Since not much is happening I thought I would talk a little about the random tidbits I have learned so far. First off, I have decided that I don't particularly like measuring garments. There are so many technicalities to, but, however, I have gotten faster at it. I like measuring pants though. They not only easier to measure, but the measurements wanted (front/back rise, inseam, waistband/joint seam circumference, ect.) are more straightforward. Measuring stuff reminds me of when Laurel had us create knock-off patterns of garments in class one day.

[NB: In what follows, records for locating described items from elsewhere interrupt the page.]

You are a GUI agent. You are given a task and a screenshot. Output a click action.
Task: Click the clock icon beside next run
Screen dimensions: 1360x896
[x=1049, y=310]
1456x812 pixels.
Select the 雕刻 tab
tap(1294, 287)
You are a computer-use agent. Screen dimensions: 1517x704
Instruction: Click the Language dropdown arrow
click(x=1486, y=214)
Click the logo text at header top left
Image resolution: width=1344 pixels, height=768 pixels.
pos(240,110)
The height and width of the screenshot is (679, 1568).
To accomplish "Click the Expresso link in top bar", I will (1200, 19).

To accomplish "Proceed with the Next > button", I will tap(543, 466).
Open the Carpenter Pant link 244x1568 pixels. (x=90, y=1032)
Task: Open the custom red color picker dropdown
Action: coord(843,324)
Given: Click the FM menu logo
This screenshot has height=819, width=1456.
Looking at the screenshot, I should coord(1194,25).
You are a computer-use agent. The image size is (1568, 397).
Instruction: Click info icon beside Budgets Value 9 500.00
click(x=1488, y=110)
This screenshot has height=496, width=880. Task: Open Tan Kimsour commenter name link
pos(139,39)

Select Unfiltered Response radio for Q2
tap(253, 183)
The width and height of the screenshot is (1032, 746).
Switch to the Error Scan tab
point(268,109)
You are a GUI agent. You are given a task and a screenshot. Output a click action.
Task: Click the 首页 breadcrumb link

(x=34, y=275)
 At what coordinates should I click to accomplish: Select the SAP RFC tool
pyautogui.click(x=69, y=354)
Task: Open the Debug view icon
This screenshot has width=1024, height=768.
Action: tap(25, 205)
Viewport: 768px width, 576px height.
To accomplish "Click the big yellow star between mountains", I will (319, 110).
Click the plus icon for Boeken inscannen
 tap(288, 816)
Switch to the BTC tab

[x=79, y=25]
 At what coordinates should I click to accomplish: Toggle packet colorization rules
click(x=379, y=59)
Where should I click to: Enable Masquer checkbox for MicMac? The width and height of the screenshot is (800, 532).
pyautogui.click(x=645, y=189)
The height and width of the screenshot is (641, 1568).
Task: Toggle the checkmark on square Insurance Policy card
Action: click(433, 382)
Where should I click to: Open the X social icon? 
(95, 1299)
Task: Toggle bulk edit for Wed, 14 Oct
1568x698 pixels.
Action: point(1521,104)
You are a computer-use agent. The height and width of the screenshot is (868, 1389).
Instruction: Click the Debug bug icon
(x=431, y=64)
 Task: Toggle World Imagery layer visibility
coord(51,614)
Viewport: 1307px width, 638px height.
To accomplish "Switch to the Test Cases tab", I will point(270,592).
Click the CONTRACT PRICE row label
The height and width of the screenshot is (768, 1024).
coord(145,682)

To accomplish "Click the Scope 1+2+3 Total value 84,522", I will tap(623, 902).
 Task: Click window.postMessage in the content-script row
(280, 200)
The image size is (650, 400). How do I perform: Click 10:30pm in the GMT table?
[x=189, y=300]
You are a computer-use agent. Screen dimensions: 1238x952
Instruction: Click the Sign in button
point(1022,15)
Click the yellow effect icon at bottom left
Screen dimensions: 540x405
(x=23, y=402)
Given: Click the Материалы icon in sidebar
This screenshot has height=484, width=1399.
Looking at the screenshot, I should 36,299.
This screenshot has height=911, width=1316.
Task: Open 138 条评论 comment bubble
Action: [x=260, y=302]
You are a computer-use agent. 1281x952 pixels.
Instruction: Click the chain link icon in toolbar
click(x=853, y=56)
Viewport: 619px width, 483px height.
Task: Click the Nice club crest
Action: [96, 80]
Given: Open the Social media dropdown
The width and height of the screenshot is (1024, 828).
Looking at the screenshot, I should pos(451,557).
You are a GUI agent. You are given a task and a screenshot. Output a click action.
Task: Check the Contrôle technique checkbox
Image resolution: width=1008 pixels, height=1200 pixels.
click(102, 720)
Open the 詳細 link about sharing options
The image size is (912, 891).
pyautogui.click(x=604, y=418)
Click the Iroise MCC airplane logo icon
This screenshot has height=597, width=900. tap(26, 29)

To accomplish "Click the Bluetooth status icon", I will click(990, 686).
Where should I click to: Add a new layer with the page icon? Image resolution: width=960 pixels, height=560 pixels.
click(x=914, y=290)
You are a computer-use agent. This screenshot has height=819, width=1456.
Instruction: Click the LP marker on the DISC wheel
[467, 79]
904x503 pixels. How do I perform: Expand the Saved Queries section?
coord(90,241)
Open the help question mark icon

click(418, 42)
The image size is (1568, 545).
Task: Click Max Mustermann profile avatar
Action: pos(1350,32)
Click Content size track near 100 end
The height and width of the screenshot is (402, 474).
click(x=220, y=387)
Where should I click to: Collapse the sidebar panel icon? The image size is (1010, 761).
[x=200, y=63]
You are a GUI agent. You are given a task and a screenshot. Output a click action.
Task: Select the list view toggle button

After I've measured all this stuff it is a lot easier to identify what the patterns would look like. Cutting patterns is also easier because I can figure out which piece is which without a ton of scrutiny. The commercial patterns aren't labeled like we label them at school, so its harder to know what you're looking at if you aren't familiar with the style. Most of the patterns are labeled similarly, with slight variations depending on the factory that made it. The pieces tend to include the style number (sometimes without the division or season characters, which makes it harder to file if I don't know what the piece is), the size, the grain line (which doesn't necessarily have an arrow) and sometimes it will have a coded number that includes some measurements and/or a code for which piece it is. For example something might say LFRT, which would mean 'Left Front.' Something interesting about the patterns is the seam allowance. Typically it's 1/2" to 3/8" on major seams. Armholes, if sleeveless, and necklines often have a 1/4" to 3/8" depending on the factory/style. The darts are usually folded out, not trimmed down. Also, Michael Kors uses french seams on all the major seams in dresses and tops. So the side seams and armholes are all french seams. Another thing I didn't know is that neither leather or shearling get a seam allowance because it's so bulky. It's all just built in.
People often ask me where all the factories we use are. There are several big factories that my supervisors work with: China Ting- everything silk; MMK- I don't know where this is, but they do a lot of wovens as well as knits; Coddy- a lot of pants are sent here as well as other things; Kyra- a factory in India handles a lot of our specialty tops like anything with sequins. We also have Wellstart, Xhjing Jiang (which I have no idea where this is or what they do), and I think one in Korea. An interesting thing I learned about sequins, however, is that when you have something where you can see a slight variation in color of the sequins that produces a visual line somewhere, it is a result of where the seamstress stopped working for the day. The sequined pieces can't be done in a day because of the tedious labor it requires. Can't have the seamstresses be blind!
Hopefully, it picks up soon so I have more to do! And the camera is finally working so I will try to get some more pictures up here. Have a great weekend!